Wee1 and ATR inhibitors both work by interfering with a tumour’s DNA repair mechanisms, a concept known as synthetic lethality. Incidentally this also encompasses Parp inhibitors like Lynparza.

Ms Galbraith has been particularly enthused by the Hudson trial, in which Imfinzi plus ceralasertib has shown “intriguing” survival results in NSCLC patients who had already failed PD-(L)1 blockade. This, she says, suggests a close interaction between DNA damage response and the immune system.

While the Wee1 inhibitor field has thinned, there are several other groups active in ATR inhibition, most notably Merck KGaA with berzosertib, licensed from Vertex for $230m in 2017, and Roche with camonsertib, the subject of a $125m tie-up with Repare Therapeutics last month. Roche does not appear to have worked clinically on Wee1 inhibition.

Clinical-stage industry projects targeting ATR or Wee1
Project Company Status/lead indication
ATR inhibitors
Ceralasertib Astrazeneca Ph3 Latify study, Imfinzi combo in post PD-(L)1 NSCLC
Berzosertib Merck KGaA/ Vertex Discontinued in ph2 DDRiver SCLC 250 study
RP-3500 Roche/ Repare Ph1/2 Attacc study in solid tumours
ATRN-119 Aprea Therapeutics Ph1/2 study in solid tumours
ART0380 Artios Pharma Ph1/2 study in solid tumours
M1774 Merck KGaA Ph1 DDRiver Solid Tumors 301 study
Elimusertib (BAY1895344) Bayer Ph1
IMP9064 Impact Therapeutics Ph1 study in solid tumours
HRS2398 Jiangsu Hengrui Ph1 study in solid tumours
Wee1 inhibitors
ZN-c3 Zentalis Ph2 in uterine serous carcinoma
Adavosertib Astrazeneca/ Merck & Co Discontinued in ph2
Debio0123 Debiopharm Ph1 in solid tumours
IMP7068 Impact Therapeutics Ph1 in solid tumours
SY4835 Shouyao Holding Ph1 in solid tumours
Source: Evaluate Pharma & clinicaltrials.gov.

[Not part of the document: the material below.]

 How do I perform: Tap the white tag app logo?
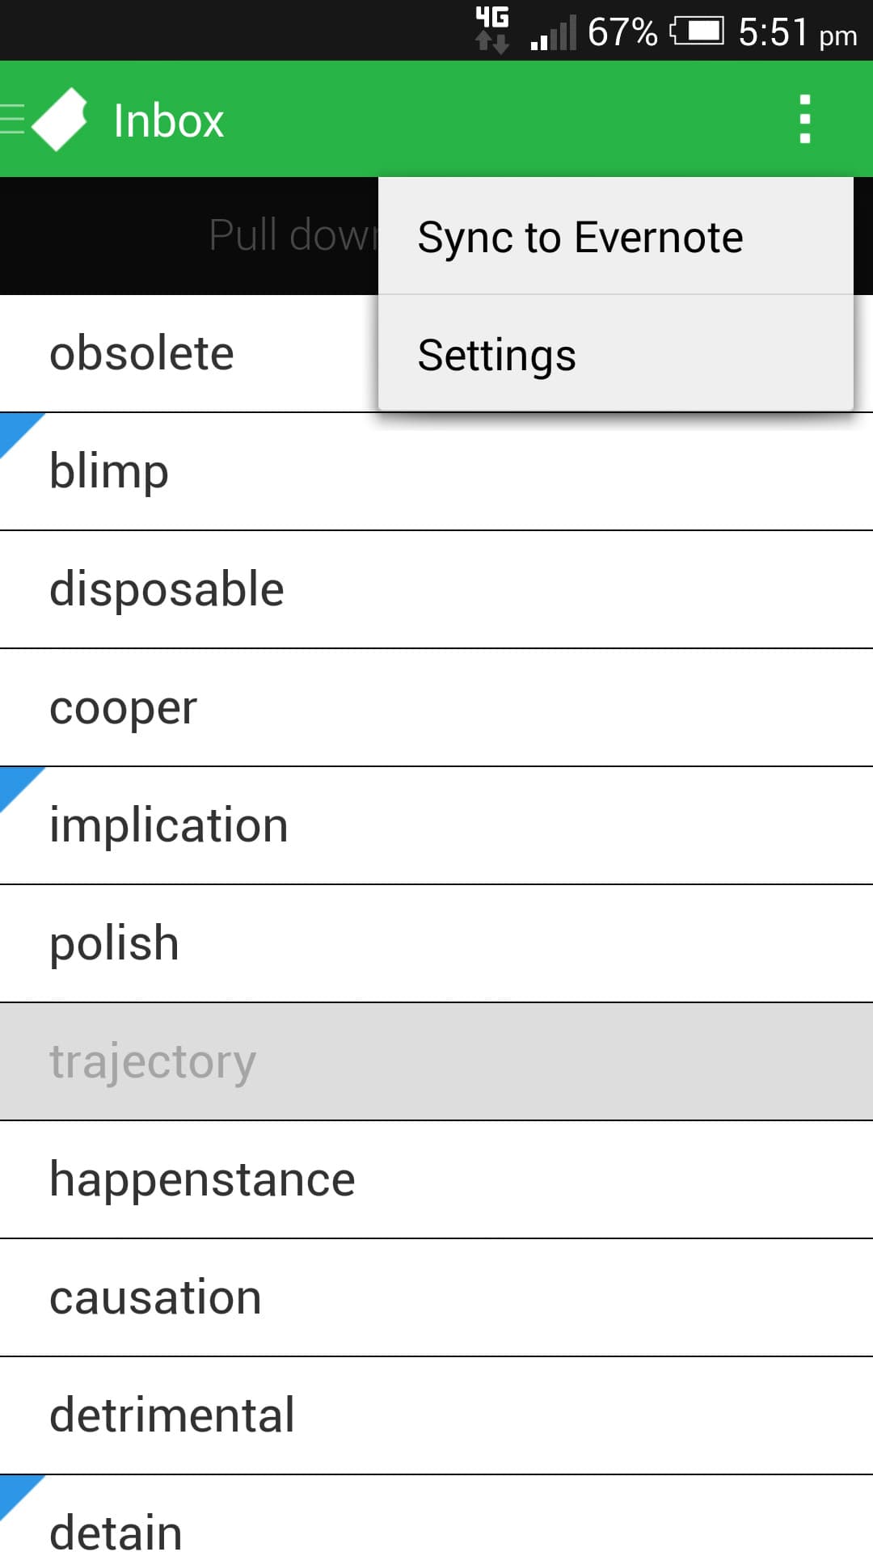point(60,120)
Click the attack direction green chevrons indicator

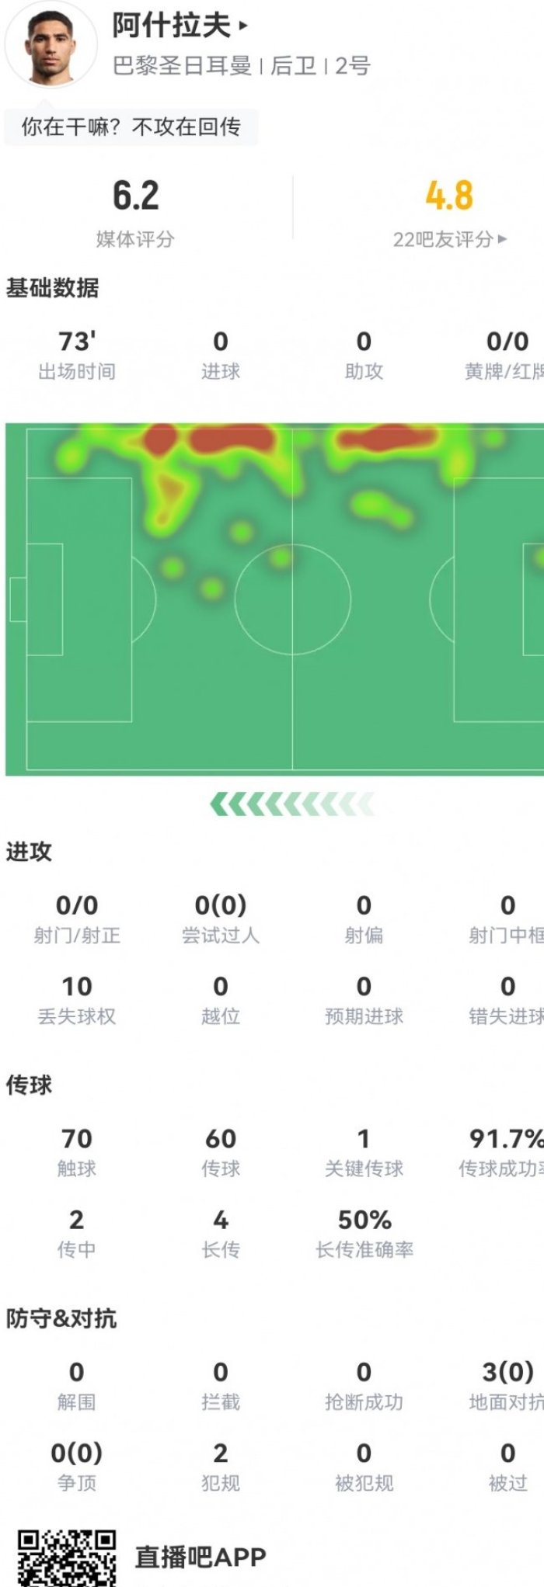pyautogui.click(x=292, y=804)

Though ATR inhibition is the domain of small molecules, Astra reckons it shows a way in which immuno-oncology can be segmented based on the immune mechanism involved. As such it makes up part of the “next wave of the I-O space”, according to Ms Galbraith.

But the group continues to work on strict I-O targets too, including bispecifics combining PD-1 inhibition with CTLA-4 or Tigit blockade. The former features a MAb called MEDI5752, which only binds CTLA-4 in the presence of PD-1, something that preclinically showed a better safety profile than hitting these targets using separate MAbs.

MEDI5752 is still causing liver enzyme elevations, and Astra has yet to find an optimal dose. Meanwhile, the PD-1xTigit bispecific AZD2936, derived from Compugen, entered the phase 1 Artemide-01 NSCLC trial last year, before Roche’s setbacks with the pure anti-Tigit MAb tiragolumab in SCLC as well as NSCLC.

Notably, Astra is hedging its bets here too, separately studying a combo of Imfinzi with Arcus’s anti-Tigit domvanalimab in the phase 3 Pacific-8 trial.